Tuesday, March 16, 2010

Sugar - a baseball movie review

With Torii Hunter's comments igniting a firestorm with baseball fans, it maybe good timing to watch a baseball movie like Sugar - it sheds some insight to the systematic development of potential talent from the Dominican Republic and humanizes those brought over to play baseball professionally.

Miguel 'Sugar' Santos [played by Algenis Perez Soto] is a diamond in the rough, a talented baseball player who is cocky and has some rough edges to polish - as he plays in a baseball academy [ran by the fictional Kansas City Knights] in the Dominican Republic. 

Most importantly, Santos possesses an electric arm with promise to do some things as a pitcher - particularly after Santos learns to throw a 'spiked curve,' from an visiting official from the parent organization.

Santos is eventually shipped off to America with a fellow player and friend from the academy, takes part in spring training - Santos shows enough promise to skip rookie ball and is assigned to the Knights' Single-A minor league team in Iowa. 

However, Sugar treats professional baseball as the key to Santos' future success - but at the same time, as the Santos' minor league season wears on, the game begins to unravel for him when he gets hurt and struggles to come back. He then loses his two best friends on the team through a release and through a promotion. 

Sugar paints Santos as complicated, brooding, angry, disillusioned and desperate - the contrast between Santos' early promise and his frustrations seems a little unnerving for those expecting a straight shot to the top for Santos.

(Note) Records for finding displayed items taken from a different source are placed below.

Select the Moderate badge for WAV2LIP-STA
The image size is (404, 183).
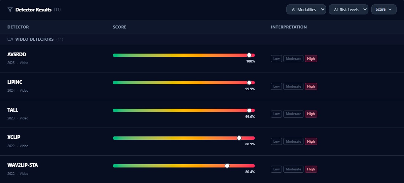pyautogui.click(x=293, y=169)
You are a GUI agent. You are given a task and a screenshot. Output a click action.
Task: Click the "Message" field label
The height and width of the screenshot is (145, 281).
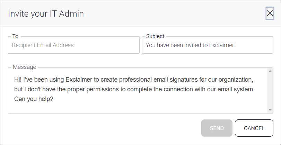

The movie lingers towards the alienation Santos feels - especially when things don't go his way, when he can't be part of the action and when he has to adjust to a different culture. Santos may is barely hanging on.

He isn't merely stereotypical of the jock, longing to play again however and aloof to those around he - at his host family's home, he helps fix a broken drawer and helps wash dishes.

Santos experiences success and failure as a baseball player, but there is realization as far as Santos goes, his time in the game is fleeting - he suddenly finds himself barely hanging on and maybe so are his aspirations.

Fed up, Santos takes a drastic step that seems entirely foreign to the popular baseball/sports movie - still anticipating something as dramatic as getting Santos back on the mound, a glimpse of Yankee Stadium is as close we get, as close as Santos gets.

Still, the audience comes away with the idea, Santos is a better man as he comes of age - he seems happier, he has adjusted, even though his promise as a professional baseball player is up in the air.

This one of those movies that maybe a one-shot deal, this isn't going to be a franchise, the actors may never appear in a mainstream film again - but Sugar is a baseball movie that becomes something else, maybe a coming of age movie serving notice for anyone aspiring to chase their American dream.